>> Begin Extracted information

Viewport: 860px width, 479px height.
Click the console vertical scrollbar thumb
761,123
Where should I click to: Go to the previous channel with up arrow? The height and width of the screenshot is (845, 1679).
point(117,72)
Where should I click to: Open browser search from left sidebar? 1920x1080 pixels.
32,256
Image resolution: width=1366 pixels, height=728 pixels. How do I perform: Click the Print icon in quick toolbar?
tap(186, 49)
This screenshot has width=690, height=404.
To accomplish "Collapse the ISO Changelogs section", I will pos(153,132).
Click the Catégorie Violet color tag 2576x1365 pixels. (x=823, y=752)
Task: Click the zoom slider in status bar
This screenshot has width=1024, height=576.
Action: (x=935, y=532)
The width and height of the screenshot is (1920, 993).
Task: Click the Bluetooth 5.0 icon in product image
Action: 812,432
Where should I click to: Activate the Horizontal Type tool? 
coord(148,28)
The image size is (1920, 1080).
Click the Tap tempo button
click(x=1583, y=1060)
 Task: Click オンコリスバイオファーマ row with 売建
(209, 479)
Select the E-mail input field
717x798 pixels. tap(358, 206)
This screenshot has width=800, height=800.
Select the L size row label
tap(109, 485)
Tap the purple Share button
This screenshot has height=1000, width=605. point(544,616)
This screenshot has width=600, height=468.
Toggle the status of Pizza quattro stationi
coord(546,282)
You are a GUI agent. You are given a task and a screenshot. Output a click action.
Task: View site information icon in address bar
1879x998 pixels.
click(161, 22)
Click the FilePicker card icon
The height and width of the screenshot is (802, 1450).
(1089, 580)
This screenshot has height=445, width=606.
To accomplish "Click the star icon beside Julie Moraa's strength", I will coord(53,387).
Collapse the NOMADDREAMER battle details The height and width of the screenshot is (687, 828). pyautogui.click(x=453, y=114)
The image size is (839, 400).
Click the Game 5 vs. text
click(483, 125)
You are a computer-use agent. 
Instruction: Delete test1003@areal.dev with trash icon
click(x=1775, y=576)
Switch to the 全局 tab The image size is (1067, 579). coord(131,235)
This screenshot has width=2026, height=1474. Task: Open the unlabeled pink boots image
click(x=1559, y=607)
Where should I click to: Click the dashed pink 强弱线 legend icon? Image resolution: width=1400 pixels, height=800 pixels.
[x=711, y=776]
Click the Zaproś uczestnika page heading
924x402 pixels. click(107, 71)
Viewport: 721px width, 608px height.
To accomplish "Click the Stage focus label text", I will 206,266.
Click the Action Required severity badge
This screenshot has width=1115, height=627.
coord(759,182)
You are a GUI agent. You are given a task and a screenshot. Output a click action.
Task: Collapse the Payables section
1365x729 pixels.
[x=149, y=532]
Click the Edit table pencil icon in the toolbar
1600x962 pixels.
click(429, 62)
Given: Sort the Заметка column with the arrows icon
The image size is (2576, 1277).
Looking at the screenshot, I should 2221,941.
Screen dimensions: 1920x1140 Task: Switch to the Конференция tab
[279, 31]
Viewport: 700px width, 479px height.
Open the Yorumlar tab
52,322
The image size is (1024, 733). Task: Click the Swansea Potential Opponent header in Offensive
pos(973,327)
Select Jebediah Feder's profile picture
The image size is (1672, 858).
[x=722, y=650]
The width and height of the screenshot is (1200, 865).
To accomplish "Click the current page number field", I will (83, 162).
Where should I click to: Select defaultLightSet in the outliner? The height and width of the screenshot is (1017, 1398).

>> End Extracted information

- **Stated problem**:
Please copy the listing word for word, from its first line through the line with "Click the Catégorie", including both of those lines.

- **Exercise output**:
Viewport: 860px width, 479px height.
Click the console vertical scrollbar thumb
761,123
Where should I click to: Go to the previous channel with up arrow? The height and width of the screenshot is (845, 1679).
point(117,72)
Where should I click to: Open browser search from left sidebar? 1920x1080 pixels.
32,256
Image resolution: width=1366 pixels, height=728 pixels. How do I perform: Click the Print icon in quick toolbar?
tap(186, 49)
This screenshot has width=690, height=404.
To accomplish "Collapse the ISO Changelogs section", I will pos(153,132).
Click the Catégorie Violet color tag 2576x1365 pixels. (x=823, y=752)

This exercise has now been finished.